>>>
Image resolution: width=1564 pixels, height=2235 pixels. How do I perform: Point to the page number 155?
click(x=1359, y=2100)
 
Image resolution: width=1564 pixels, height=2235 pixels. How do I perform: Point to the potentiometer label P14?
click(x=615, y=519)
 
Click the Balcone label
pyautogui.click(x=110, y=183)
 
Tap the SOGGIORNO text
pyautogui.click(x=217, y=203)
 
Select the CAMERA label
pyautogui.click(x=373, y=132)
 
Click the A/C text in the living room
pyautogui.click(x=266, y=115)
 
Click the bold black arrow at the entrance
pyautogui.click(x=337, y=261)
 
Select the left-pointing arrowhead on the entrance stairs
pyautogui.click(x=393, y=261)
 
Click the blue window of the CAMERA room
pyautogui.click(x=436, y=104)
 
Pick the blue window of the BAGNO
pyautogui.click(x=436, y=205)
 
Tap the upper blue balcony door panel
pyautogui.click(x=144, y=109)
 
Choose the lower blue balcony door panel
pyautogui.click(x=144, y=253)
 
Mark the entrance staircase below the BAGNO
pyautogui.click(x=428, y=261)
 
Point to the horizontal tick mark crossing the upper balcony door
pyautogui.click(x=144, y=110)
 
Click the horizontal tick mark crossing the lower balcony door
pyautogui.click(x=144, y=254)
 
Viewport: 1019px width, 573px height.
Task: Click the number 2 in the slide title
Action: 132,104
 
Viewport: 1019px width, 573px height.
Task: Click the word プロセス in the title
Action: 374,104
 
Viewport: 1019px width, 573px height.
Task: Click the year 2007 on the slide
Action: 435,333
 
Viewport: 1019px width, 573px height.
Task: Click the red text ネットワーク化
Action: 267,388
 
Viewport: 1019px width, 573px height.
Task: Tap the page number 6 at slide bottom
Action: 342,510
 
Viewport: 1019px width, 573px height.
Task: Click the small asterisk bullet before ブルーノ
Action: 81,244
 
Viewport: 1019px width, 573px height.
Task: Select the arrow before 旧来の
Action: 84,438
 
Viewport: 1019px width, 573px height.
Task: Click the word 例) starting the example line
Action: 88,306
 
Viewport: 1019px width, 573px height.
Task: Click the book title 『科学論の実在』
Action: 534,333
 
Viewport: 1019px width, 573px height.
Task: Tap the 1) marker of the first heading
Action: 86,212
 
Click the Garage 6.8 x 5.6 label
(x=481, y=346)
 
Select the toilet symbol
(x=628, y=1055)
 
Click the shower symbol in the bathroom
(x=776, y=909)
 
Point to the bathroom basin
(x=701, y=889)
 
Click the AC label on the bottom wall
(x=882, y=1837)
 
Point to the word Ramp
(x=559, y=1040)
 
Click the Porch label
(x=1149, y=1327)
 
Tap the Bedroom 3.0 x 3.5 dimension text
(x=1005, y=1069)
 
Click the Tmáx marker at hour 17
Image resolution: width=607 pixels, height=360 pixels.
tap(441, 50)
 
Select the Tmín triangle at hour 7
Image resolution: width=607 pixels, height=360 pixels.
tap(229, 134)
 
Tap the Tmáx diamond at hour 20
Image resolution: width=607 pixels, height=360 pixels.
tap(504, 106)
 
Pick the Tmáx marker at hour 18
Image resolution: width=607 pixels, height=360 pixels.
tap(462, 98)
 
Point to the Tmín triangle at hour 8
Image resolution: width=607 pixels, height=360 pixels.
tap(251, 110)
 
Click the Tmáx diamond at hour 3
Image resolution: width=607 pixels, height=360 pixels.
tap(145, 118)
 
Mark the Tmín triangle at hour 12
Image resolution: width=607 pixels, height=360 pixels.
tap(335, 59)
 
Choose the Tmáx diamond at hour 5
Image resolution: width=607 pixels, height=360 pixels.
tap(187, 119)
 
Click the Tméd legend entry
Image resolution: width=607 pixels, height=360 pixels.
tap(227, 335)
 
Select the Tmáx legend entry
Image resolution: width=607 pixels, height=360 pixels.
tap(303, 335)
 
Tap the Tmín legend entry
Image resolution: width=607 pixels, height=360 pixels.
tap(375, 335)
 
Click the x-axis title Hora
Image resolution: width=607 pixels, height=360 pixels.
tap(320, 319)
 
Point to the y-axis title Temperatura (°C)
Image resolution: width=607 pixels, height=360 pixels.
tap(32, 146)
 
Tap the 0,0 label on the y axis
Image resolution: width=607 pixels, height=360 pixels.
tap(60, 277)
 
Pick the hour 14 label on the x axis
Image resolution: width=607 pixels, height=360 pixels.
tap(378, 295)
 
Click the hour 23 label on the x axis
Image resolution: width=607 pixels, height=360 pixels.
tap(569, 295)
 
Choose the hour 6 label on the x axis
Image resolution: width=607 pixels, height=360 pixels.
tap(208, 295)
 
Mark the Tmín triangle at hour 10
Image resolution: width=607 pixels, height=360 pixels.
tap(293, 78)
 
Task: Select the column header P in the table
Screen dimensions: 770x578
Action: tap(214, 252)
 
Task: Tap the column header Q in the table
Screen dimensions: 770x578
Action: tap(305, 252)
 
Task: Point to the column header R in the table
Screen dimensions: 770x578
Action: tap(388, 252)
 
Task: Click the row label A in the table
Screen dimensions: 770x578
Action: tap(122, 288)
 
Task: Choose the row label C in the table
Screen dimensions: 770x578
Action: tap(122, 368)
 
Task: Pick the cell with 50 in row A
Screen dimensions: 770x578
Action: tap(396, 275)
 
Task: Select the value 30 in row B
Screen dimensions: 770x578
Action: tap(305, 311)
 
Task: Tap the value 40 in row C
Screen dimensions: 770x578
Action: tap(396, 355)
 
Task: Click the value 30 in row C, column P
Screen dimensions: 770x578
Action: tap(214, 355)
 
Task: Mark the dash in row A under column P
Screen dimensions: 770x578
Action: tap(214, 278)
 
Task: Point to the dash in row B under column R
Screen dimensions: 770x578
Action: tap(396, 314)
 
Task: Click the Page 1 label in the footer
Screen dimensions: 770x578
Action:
<<<
Given exercise ▸ Could you retype all of the entries above, character for character, changing nothing?

Task answer ▸
Image resolution: width=1564 pixels, height=2235 pixels. How do I perform: Point to the page number 155?
click(x=1359, y=2100)
 
Image resolution: width=1564 pixels, height=2235 pixels. How do I perform: Point to the potentiometer label P14?
click(x=615, y=519)
 
Click the Balcone label
pyautogui.click(x=110, y=183)
 
Tap the SOGGIORNO text
pyautogui.click(x=217, y=203)
 
Select the CAMERA label
pyautogui.click(x=373, y=132)
 
Click the A/C text in the living room
pyautogui.click(x=266, y=115)
 
Click the bold black arrow at the entrance
pyautogui.click(x=337, y=261)
 
Select the left-pointing arrowhead on the entrance stairs
pyautogui.click(x=393, y=261)
 
Click the blue window of the CAMERA room
pyautogui.click(x=436, y=104)
 
Pick the blue window of the BAGNO
pyautogui.click(x=436, y=205)
 
Tap the upper blue balcony door panel
pyautogui.click(x=144, y=109)
 
Choose the lower blue balcony door panel
pyautogui.click(x=144, y=253)
 
Mark the entrance staircase below the BAGNO
pyautogui.click(x=428, y=261)
 
Point to the horizontal tick mark crossing the upper balcony door
pyautogui.click(x=144, y=110)
 
Click the horizontal tick mark crossing the lower balcony door
pyautogui.click(x=144, y=254)
 
Viewport: 1019px width, 573px height.
Task: Click the number 2 in the slide title
Action: 132,104
 
Viewport: 1019px width, 573px height.
Task: Click the word プロセス in the title
Action: 374,104
 
Viewport: 1019px width, 573px height.
Task: Click the year 2007 on the slide
Action: 435,333
 
Viewport: 1019px width, 573px height.
Task: Click the red text ネットワーク化
Action: 267,388
 
Viewport: 1019px width, 573px height.
Task: Tap the page number 6 at slide bottom
Action: 342,510
 
Viewport: 1019px width, 573px height.
Task: Click the small asterisk bullet before ブルーノ
Action: 81,244
 
Viewport: 1019px width, 573px height.
Task: Select the arrow before 旧来の
Action: 84,438
 
Viewport: 1019px width, 573px height.
Task: Click the word 例) starting the example line
Action: 88,306
 
Viewport: 1019px width, 573px height.
Task: Click the book title 『科学論の実在』
Action: 534,333
 
Viewport: 1019px width, 573px height.
Task: Tap the 1) marker of the first heading
Action: 86,212
 
Click the Garage 6.8 x 5.6 label
(x=481, y=346)
 
Select the toilet symbol
(x=628, y=1055)
 
Click the shower symbol in the bathroom
(x=776, y=909)
 
Point to the bathroom basin
(x=701, y=889)
 
Click the AC label on the bottom wall
(x=882, y=1837)
 
Point to the word Ramp
(x=559, y=1040)
 
Click the Porch label
(x=1149, y=1327)
 
Tap the Bedroom 3.0 x 3.5 dimension text
(x=1005, y=1069)
 
Click the Tmáx marker at hour 17
Image resolution: width=607 pixels, height=360 pixels.
tap(441, 50)
 
Select the Tmín triangle at hour 7
Image resolution: width=607 pixels, height=360 pixels.
tap(229, 134)
 
Tap the Tmáx diamond at hour 20
Image resolution: width=607 pixels, height=360 pixels.
tap(504, 106)
 
Pick the Tmáx marker at hour 18
Image resolution: width=607 pixels, height=360 pixels.
tap(462, 98)
 
Point to the Tmín triangle at hour 8
Image resolution: width=607 pixels, height=360 pixels.
tap(251, 110)
 
Click the Tmáx diamond at hour 3
Image resolution: width=607 pixels, height=360 pixels.
tap(145, 118)
 
Mark the Tmín triangle at hour 12
Image resolution: width=607 pixels, height=360 pixels.
tap(335, 59)
 
Choose the Tmáx diamond at hour 5
Image resolution: width=607 pixels, height=360 pixels.
tap(187, 119)
 
Click the Tméd legend entry
Image resolution: width=607 pixels, height=360 pixels.
tap(227, 335)
 
Select the Tmáx legend entry
Image resolution: width=607 pixels, height=360 pixels.
tap(303, 335)
 
Tap the Tmín legend entry
Image resolution: width=607 pixels, height=360 pixels.
tap(375, 335)
 
Click the x-axis title Hora
Image resolution: width=607 pixels, height=360 pixels.
tap(320, 319)
 
Point to the y-axis title Temperatura (°C)
Image resolution: width=607 pixels, height=360 pixels.
tap(32, 146)
 
Tap the 0,0 label on the y axis
Image resolution: width=607 pixels, height=360 pixels.
tap(60, 277)
 
Pick the hour 14 label on the x axis
Image resolution: width=607 pixels, height=360 pixels.
tap(378, 295)
 
Click the hour 23 label on the x axis
Image resolution: width=607 pixels, height=360 pixels.
tap(569, 295)
 
Choose the hour 6 label on the x axis
Image resolution: width=607 pixels, height=360 pixels.
tap(208, 295)
 
Mark the Tmín triangle at hour 10
Image resolution: width=607 pixels, height=360 pixels.
tap(293, 78)
 
Task: Select the column header P in the table
Screen dimensions: 770x578
Action: tap(214, 252)
 
Task: Tap the column header Q in the table
Screen dimensions: 770x578
Action: tap(305, 252)
 
Task: Point to the column header R in the table
Screen dimensions: 770x578
Action: tap(388, 252)
 
Task: Click the row label A in the table
Screen dimensions: 770x578
Action: tap(122, 288)
 
Task: Choose the row label C in the table
Screen dimensions: 770x578
Action: tap(122, 368)
 
Task: Pick the cell with 50 in row A
Screen dimensions: 770x578
Action: tap(396, 275)
 
Task: Select the value 30 in row B
Screen dimensions: 770x578
Action: tap(305, 311)
 
Task: Tap the value 40 in row C
Screen dimensions: 770x578
Action: tap(396, 355)
 
Task: Click the value 30 in row C, column P
Screen dimensions: 770x578
Action: tap(214, 355)
 
Task: Mark the dash in row A under column P
Screen dimensions: 770x578
Action: tap(214, 278)
 
Task: Point to the dash in row B under column R
Screen dimensions: 770x578
Action: tap(396, 314)
 
Task: Click the Page 1 label in the footer
Screen dimensions: 770x578
Action:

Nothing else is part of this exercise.